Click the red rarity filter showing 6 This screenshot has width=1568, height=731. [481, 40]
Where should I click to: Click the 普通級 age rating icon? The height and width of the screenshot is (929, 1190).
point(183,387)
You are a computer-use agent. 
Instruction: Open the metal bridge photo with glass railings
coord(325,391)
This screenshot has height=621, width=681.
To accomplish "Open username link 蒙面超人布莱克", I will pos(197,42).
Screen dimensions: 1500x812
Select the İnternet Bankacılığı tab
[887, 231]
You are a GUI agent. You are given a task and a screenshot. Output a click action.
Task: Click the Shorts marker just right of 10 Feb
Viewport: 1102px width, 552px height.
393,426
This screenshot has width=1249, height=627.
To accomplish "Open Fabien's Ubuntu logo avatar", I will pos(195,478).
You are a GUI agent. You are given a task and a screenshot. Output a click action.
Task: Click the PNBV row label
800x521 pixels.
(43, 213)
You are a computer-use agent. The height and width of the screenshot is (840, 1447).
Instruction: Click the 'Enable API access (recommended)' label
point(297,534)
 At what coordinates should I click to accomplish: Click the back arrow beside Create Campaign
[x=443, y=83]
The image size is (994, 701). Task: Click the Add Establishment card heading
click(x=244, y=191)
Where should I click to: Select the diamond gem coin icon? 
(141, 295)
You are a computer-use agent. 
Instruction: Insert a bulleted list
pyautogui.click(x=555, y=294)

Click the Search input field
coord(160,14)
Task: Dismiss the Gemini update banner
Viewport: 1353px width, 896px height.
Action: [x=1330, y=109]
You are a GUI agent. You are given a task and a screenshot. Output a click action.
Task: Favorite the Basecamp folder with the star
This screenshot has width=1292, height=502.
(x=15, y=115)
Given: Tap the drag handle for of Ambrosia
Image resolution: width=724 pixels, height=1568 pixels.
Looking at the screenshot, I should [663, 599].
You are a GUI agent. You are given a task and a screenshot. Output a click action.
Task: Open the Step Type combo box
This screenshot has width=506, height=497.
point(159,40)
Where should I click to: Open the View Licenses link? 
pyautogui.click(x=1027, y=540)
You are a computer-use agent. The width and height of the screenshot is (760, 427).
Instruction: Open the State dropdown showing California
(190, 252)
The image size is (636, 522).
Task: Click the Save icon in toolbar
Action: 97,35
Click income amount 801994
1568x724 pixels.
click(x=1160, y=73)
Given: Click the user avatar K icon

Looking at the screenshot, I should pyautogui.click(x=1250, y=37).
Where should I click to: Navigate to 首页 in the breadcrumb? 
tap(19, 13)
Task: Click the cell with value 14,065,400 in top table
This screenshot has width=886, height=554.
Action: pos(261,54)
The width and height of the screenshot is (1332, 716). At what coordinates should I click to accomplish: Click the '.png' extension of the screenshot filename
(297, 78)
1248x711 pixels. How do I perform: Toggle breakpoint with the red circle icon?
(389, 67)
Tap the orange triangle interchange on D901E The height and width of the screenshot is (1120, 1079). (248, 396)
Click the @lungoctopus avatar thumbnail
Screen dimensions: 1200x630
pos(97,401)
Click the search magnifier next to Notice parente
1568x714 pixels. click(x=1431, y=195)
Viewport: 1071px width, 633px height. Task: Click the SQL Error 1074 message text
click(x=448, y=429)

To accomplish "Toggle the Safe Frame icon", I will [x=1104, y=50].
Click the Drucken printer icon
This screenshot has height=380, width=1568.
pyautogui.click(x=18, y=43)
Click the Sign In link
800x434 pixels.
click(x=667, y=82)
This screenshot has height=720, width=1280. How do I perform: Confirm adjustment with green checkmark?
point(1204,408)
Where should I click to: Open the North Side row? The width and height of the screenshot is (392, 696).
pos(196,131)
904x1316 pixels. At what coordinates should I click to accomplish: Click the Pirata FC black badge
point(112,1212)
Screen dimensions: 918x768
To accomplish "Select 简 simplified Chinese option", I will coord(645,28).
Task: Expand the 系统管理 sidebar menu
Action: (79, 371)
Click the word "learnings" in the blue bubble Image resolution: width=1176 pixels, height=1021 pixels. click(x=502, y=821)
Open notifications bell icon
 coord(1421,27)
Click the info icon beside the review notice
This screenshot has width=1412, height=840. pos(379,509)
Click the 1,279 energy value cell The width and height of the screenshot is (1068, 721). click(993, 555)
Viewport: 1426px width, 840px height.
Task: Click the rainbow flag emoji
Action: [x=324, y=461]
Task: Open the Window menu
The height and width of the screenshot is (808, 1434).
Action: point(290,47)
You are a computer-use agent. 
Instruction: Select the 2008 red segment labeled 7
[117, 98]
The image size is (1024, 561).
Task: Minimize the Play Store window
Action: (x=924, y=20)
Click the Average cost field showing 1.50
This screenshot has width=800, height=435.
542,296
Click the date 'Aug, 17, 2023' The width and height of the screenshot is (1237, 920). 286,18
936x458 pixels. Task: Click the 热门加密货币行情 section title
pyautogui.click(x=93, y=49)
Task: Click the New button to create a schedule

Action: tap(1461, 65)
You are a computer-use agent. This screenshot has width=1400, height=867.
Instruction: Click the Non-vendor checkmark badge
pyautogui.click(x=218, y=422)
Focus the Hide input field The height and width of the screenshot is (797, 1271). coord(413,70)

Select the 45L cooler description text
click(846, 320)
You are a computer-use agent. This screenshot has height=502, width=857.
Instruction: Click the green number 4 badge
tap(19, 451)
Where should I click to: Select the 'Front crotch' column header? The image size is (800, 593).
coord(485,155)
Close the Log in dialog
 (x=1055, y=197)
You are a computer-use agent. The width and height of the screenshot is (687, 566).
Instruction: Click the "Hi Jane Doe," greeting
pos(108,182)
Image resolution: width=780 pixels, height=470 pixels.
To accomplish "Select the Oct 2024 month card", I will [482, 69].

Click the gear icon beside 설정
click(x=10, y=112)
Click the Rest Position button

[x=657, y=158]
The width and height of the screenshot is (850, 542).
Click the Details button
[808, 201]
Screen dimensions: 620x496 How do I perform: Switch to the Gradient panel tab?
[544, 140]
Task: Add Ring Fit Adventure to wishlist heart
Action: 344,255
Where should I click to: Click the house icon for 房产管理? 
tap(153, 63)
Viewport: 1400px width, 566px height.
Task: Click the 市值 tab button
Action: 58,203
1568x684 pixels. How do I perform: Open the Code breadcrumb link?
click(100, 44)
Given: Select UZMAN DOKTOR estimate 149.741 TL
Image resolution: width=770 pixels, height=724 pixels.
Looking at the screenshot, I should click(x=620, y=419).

### Problem description
All of the records are to be reproduced exactly as they were given.

### Written reply
Click the red rarity filter showing 6 This screenshot has width=1568, height=731. [481, 40]
Where should I click to: Click the 普通級 age rating icon? The height and width of the screenshot is (929, 1190).
point(183,387)
You are a computer-use agent. 
Instruction: Open the metal bridge photo with glass railings
coord(325,391)
This screenshot has height=621, width=681.
To accomplish "Open username link 蒙面超人布莱克", I will pos(197,42).
Screen dimensions: 1500x812
Select the İnternet Bankacılığı tab
[887, 231]
You are a GUI agent. You are given a task and a screenshot. Output a click action.
Task: Click the Shorts marker just right of 10 Feb
Viewport: 1102px width, 552px height.
393,426
This screenshot has width=1249, height=627.
To accomplish "Open Fabien's Ubuntu logo avatar", I will pos(195,478).
You are a GUI agent. You are given a task and a screenshot. Output a click action.
Task: Click the PNBV row label
800x521 pixels.
(43, 213)
You are a computer-use agent. The height and width of the screenshot is (840, 1447).
Instruction: Click the 'Enable API access (recommended)' label
point(297,534)
 At what coordinates should I click to accomplish: Click the back arrow beside Create Campaign
[x=443, y=83]
The image size is (994, 701). Task: Click the Add Establishment card heading
click(x=244, y=191)
Where should I click to: Select the diamond gem coin icon? 
(141, 295)
You are a computer-use agent. 
Instruction: Insert a bulleted list
pyautogui.click(x=555, y=294)

Click the Search input field
coord(160,14)
Task: Dismiss the Gemini update banner
Viewport: 1353px width, 896px height.
Action: [x=1330, y=109]
You are a GUI agent. You are given a task and a screenshot. Output a click action.
Task: Favorite the Basecamp folder with the star
This screenshot has width=1292, height=502.
(x=15, y=115)
Given: Tap the drag handle for of Ambrosia
Image resolution: width=724 pixels, height=1568 pixels.
Looking at the screenshot, I should [663, 599].
You are a GUI agent. You are given a task and a screenshot. Output a click action.
Task: Open the Step Type combo box
This screenshot has width=506, height=497.
point(159,40)
Where should I click to: Open the View Licenses link? 
pyautogui.click(x=1027, y=540)
You are a computer-use agent. The width and height of the screenshot is (760, 427).
Instruction: Open the State dropdown showing California
(190, 252)
The image size is (636, 522).
Task: Click the Save icon in toolbar
Action: 97,35
Click income amount 801994
1568x724 pixels.
click(x=1160, y=73)
Given: Click the user avatar K icon

Looking at the screenshot, I should pyautogui.click(x=1250, y=37).
Where should I click to: Navigate to 首页 in the breadcrumb? 
tap(19, 13)
Task: Click the cell with value 14,065,400 in top table
This screenshot has width=886, height=554.
Action: pos(261,54)
The width and height of the screenshot is (1332, 716). At what coordinates should I click to accomplish: Click the '.png' extension of the screenshot filename
(297, 78)
1248x711 pixels. How do I perform: Toggle breakpoint with the red circle icon?
(389, 67)
Tap the orange triangle interchange on D901E The height and width of the screenshot is (1120, 1079). (248, 396)
Click the @lungoctopus avatar thumbnail
Screen dimensions: 1200x630
pos(97,401)
Click the search magnifier next to Notice parente
1568x714 pixels. click(x=1431, y=195)
Viewport: 1071px width, 633px height. Task: Click the SQL Error 1074 message text
click(x=448, y=429)

To accomplish "Toggle the Safe Frame icon", I will [x=1104, y=50].
Click the Drucken printer icon
This screenshot has height=380, width=1568.
pyautogui.click(x=18, y=43)
Click the Sign In link
800x434 pixels.
click(x=667, y=82)
This screenshot has height=720, width=1280. How do I perform: Confirm adjustment with green checkmark?
point(1204,408)
Where should I click to: Open the North Side row? The width and height of the screenshot is (392, 696).
pos(196,131)
904x1316 pixels. At what coordinates should I click to accomplish: Click the Pirata FC black badge
point(112,1212)
Screen dimensions: 918x768
To accomplish "Select 简 simplified Chinese option", I will coord(645,28).
Task: Expand the 系统管理 sidebar menu
Action: (79, 371)
Click the word "learnings" in the blue bubble Image resolution: width=1176 pixels, height=1021 pixels. click(x=502, y=821)
Open notifications bell icon
 coord(1421,27)
Click the info icon beside the review notice
This screenshot has width=1412, height=840. pos(379,509)
Click the 1,279 energy value cell The width and height of the screenshot is (1068, 721). click(993, 555)
Viewport: 1426px width, 840px height.
Task: Click the rainbow flag emoji
Action: [x=324, y=461]
Task: Open the Window menu
The height and width of the screenshot is (808, 1434).
Action: point(290,47)
You are a computer-use agent. 
Instruction: Select the 2008 red segment labeled 7
[117, 98]
The image size is (1024, 561).
Task: Minimize the Play Store window
Action: (x=924, y=20)
Click the Average cost field showing 1.50
This screenshot has width=800, height=435.
542,296
Click the date 'Aug, 17, 2023' The width and height of the screenshot is (1237, 920). 286,18
936x458 pixels. Task: Click the 热门加密货币行情 section title
pyautogui.click(x=93, y=49)
Task: Click the New button to create a schedule

Action: tap(1461, 65)
You are a computer-use agent. This screenshot has width=1400, height=867.
Instruction: Click the Non-vendor checkmark badge
pyautogui.click(x=218, y=422)
Focus the Hide input field The height and width of the screenshot is (797, 1271). coord(413,70)

Select the 45L cooler description text
click(846, 320)
You are a computer-use agent. This screenshot has height=502, width=857.
Instruction: Click the green number 4 badge
tap(19, 451)
Where should I click to: Select the 'Front crotch' column header? The image size is (800, 593).
coord(485,155)
Close the Log in dialog
 (x=1055, y=197)
You are a computer-use agent. The width and height of the screenshot is (687, 566).
Instruction: Click the "Hi Jane Doe," greeting
pos(108,182)
Image resolution: width=780 pixels, height=470 pixels.
To accomplish "Select the Oct 2024 month card", I will [482, 69].

Click the gear icon beside 설정
click(x=10, y=112)
Click the Rest Position button

[x=657, y=158]
The width and height of the screenshot is (850, 542).
Click the Details button
[808, 201]
Screen dimensions: 620x496 How do I perform: Switch to the Gradient panel tab?
[544, 140]
Task: Add Ring Fit Adventure to wishlist heart
Action: 344,255
Where should I click to: Click the house icon for 房产管理? 
tap(153, 63)
Viewport: 1400px width, 566px height.
Task: Click the 市值 tab button
Action: 58,203
1568x684 pixels. How do I perform: Open the Code breadcrumb link?
click(100, 44)
Given: Select UZMAN DOKTOR estimate 149.741 TL
Image resolution: width=770 pixels, height=724 pixels.
Looking at the screenshot, I should click(x=620, y=419).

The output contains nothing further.